Au bout de la rue, là où elle se fait plus passante, on distingue dans un nuage de poussière un enchevêtrement de véhicules, des 4X4, des taxis clandestins, des charrettes, tous bloqués dans un embouteillage dont on a l’impression qu’il ne finira jamais. Comme chaque année, au 18 safar du calendrier musulman (le 1er décembre cette fois-ci) des centaines de milliers de pèlerins, venus du Sénégal et de plus loin encore, convergent vers la ville de Touba pour le Magal, afin de rendre hommage au cheikh Ahmadou Bamba qui y est inhumé. Ces fidèles célèbrent le départ du fondateur de la confrérie mouride, contraint à l’exil au Gabon par la puissance coloniale en 1895. Selon les organisateurs, les pèlerins seraient toujours plus nombreux : 4 à 5 millions de personnes auraient fait le déplacement pour ce 122e pèlerinage, battant tous les records d’affluence.
En 2013, le jour de la fête a même été déclaré férié dans tout le pays.
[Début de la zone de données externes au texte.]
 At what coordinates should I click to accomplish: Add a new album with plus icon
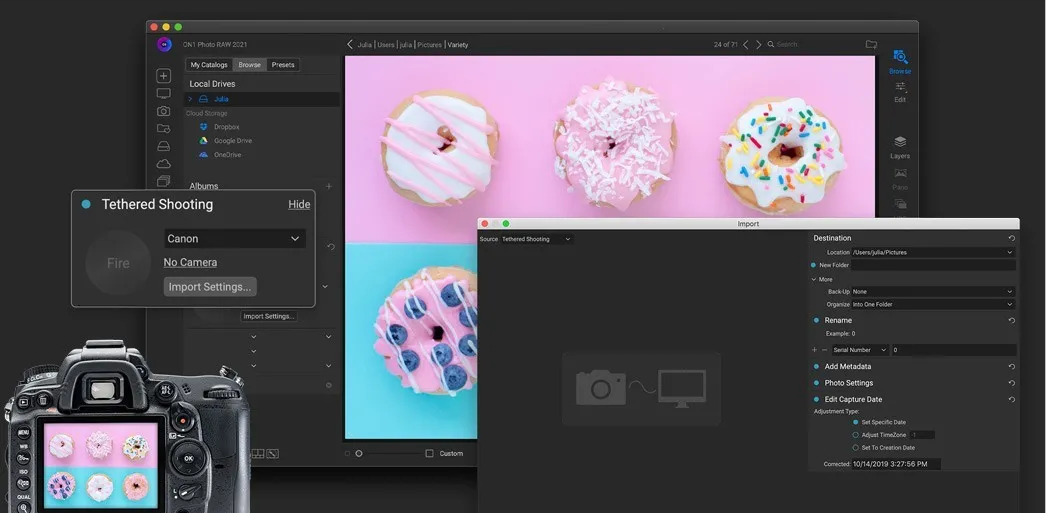coord(329,186)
La question faisait débat depuis des années et a été finalement tranchée sous la présidence de Macky Sall. Les relais et lobbies mourides sont puissants dans le pays et les hommes politiques doivent composer avec cette réalité économique et religieuse. Une visite à Touba au moment du Magal est une étape obligée pour un homme politique. Abdoulaye Wade, premier président mouride du Sénégal, s’y est régulièrement rendu, notamment durant les campagnes présidentielles de 2007 et de 2012. Quant à Macky Sall, perpétuant la tradition, il a rencontré, le 30 novembre, veille de Magal, le calife général des mourides.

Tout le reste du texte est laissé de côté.